> PAGE EXTRACT:
+ + + +
Tuesday, April 26, 2016

Three Maps In Three Days By: Steve

      I have three N.O.A.A. maps of the Jersey coast hanging in my home, north to south they go from Mantoloking to Harvey Cedars; Harvey Cedars to Ocean City; and Ocean City to Cape May Point. My Kayak is light and I can car-top, launch, and paddle it to anywhere in these back bay systems.
Barnegat Bay
      From a kayak, techniques are the same as from any boat, fishing is done while drifting, trolling, or at anchor, plus I can easily drag it up on any beach or bank, and wade, or walk and cast. No gas, no engine noise, no water too shallow. I constantly hear outboard skiff owners complain of the hassle of boat ownership, and I know for many the worst complaint is never enough time to get out, maybe it is the hassle of gas and maintenance, the necessity for marinas and proper boat launch facilities, for me a kayak is pleasure, pure, and simple, and because it is easy for me to transport, launch, and fish from and the only fuels I need are snacks and water I have no excuse not to take it out.
+ + + +
> SUPPLIED RECORDS:
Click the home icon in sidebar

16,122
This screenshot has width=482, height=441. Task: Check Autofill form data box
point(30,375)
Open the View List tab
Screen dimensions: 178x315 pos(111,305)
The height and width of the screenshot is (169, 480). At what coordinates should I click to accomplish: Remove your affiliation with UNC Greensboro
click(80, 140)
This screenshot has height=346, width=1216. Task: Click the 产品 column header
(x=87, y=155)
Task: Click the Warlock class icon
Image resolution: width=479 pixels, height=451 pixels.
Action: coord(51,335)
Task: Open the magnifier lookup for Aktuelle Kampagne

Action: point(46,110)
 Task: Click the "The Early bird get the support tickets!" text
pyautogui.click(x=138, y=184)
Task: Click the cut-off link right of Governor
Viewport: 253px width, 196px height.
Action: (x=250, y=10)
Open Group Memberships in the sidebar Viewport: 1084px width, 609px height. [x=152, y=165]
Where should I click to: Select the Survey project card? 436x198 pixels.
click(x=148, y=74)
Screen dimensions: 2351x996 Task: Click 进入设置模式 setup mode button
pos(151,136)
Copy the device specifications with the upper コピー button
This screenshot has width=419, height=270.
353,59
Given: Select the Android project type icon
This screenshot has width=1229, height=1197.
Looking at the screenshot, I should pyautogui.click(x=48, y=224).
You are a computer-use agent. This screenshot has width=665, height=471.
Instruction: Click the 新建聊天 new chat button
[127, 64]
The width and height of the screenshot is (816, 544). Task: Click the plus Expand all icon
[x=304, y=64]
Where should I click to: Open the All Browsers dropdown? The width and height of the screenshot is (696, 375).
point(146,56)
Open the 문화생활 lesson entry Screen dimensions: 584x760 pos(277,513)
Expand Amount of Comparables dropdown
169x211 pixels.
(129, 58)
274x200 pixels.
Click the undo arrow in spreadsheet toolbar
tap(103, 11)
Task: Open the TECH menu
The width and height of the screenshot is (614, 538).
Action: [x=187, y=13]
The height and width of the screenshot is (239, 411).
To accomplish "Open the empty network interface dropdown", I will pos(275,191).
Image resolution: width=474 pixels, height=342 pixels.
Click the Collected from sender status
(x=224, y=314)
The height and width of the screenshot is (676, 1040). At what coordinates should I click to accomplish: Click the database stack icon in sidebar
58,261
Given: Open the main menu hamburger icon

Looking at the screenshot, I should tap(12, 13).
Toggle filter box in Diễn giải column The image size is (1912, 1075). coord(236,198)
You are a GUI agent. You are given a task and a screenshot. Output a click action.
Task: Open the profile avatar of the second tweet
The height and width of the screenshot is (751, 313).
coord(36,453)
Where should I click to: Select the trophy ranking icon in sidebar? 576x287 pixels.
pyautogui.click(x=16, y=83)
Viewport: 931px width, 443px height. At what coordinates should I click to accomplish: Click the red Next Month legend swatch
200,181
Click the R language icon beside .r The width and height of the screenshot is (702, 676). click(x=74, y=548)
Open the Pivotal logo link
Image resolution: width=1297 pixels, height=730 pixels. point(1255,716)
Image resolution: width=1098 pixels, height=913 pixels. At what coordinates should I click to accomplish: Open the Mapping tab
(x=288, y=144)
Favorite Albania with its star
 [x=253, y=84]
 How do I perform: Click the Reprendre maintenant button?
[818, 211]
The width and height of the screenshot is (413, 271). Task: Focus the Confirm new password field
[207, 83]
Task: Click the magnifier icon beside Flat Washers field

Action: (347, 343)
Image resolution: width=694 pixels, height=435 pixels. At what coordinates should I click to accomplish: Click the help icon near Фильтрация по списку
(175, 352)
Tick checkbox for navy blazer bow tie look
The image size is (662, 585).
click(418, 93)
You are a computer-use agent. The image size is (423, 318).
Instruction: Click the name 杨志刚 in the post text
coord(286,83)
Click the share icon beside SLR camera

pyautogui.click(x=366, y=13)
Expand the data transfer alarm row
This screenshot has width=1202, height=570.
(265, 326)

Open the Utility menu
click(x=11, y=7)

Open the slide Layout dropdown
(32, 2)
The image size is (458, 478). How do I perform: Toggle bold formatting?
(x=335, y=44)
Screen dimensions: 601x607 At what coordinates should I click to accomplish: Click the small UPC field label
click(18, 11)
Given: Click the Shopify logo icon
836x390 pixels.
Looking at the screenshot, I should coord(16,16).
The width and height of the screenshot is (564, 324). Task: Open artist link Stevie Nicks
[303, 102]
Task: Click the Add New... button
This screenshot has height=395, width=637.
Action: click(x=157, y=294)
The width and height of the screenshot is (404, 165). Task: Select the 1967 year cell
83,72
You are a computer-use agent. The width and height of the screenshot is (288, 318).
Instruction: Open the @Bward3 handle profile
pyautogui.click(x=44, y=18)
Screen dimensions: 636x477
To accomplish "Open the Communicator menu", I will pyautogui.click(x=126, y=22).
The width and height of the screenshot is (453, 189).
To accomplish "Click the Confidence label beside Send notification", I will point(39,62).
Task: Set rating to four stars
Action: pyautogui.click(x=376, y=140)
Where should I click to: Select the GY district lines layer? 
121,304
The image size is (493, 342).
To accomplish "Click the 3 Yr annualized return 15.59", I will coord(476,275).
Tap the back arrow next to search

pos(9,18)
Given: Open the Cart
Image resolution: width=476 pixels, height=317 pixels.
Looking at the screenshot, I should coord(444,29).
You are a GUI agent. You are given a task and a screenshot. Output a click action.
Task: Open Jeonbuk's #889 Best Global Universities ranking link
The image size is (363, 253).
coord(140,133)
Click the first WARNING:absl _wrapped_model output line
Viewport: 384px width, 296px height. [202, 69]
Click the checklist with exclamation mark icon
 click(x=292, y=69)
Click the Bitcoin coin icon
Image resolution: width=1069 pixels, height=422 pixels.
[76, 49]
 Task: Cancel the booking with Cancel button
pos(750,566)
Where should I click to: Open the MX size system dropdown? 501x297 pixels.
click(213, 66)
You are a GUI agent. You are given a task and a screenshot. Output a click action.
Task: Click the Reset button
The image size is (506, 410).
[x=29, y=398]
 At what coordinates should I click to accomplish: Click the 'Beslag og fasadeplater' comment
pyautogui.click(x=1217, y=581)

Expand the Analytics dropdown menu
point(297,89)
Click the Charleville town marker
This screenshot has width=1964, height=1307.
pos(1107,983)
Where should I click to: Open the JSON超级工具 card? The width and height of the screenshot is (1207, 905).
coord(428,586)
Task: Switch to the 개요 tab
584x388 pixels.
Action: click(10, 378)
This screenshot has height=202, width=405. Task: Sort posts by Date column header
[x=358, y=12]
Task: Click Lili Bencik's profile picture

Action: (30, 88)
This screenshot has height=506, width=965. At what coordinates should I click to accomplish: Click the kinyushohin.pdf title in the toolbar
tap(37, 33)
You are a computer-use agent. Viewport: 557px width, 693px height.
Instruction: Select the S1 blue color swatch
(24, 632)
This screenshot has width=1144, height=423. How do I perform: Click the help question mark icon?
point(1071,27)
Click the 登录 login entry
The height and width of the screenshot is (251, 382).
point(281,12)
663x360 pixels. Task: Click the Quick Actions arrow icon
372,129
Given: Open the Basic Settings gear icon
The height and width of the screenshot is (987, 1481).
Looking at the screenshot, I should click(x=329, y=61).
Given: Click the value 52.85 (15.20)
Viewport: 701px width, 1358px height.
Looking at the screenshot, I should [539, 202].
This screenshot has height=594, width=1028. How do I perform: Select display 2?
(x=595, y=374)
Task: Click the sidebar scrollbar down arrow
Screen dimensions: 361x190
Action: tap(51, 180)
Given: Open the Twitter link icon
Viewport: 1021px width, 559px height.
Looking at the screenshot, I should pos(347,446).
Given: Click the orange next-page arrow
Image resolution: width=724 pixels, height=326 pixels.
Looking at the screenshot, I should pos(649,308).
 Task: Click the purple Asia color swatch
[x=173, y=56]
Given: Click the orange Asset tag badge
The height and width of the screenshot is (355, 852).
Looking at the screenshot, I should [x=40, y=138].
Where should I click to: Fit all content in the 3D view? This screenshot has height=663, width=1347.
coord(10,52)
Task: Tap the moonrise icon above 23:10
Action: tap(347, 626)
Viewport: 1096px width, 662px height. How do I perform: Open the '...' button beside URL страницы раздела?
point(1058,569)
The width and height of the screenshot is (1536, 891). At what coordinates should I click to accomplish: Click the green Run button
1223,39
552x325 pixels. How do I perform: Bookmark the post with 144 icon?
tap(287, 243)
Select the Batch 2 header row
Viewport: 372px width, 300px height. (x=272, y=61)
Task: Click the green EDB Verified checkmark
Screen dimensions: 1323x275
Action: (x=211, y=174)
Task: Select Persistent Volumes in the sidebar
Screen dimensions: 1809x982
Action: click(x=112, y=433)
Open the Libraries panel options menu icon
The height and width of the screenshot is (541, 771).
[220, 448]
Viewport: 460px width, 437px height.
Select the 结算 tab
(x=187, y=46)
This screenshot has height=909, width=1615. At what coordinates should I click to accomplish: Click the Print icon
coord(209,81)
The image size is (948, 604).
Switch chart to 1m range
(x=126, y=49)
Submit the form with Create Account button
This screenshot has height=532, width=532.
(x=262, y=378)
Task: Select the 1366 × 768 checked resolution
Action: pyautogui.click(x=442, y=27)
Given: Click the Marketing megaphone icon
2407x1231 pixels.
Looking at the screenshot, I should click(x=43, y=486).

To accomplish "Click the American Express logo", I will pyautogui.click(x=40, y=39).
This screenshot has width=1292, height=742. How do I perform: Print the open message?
+ + + +
> EXERCISE SET:
1. In the kayak post, which three stretches of coast do the maps hanging in the home cover?
2. Render this sentence from the kayak post in Spanish: "No gas, no engine noise, no water too shallow."
3. Reproduce the kayak post's wording unchanged, starting at "Tuesday, April 26, 2016" and ending at "back bay systems.".
The rows are unrelated to the kayak post and stand apart from it.

> REPLIES:
1. Mantoloking to Harvey Cedars, Harvey Cedars to Ocean City, and Ocean City to Cape May Point.

2. Sin gasolina, sin ruido de motor, sin agua demasiado poco profunda.

3.
Tuesday, April 26, 2016

Three Maps In Three Days By: Steve

      I have three N.O.A.A. maps of the Jersey coast hanging in my home, north to south they go from Mantoloking to Harvey Cedars; Harvey Cedars to Ocean City; and Ocean City to Cape May Point. My Kayak is light and I can car-top, launch, and paddle it to anywhere in these back bay systems.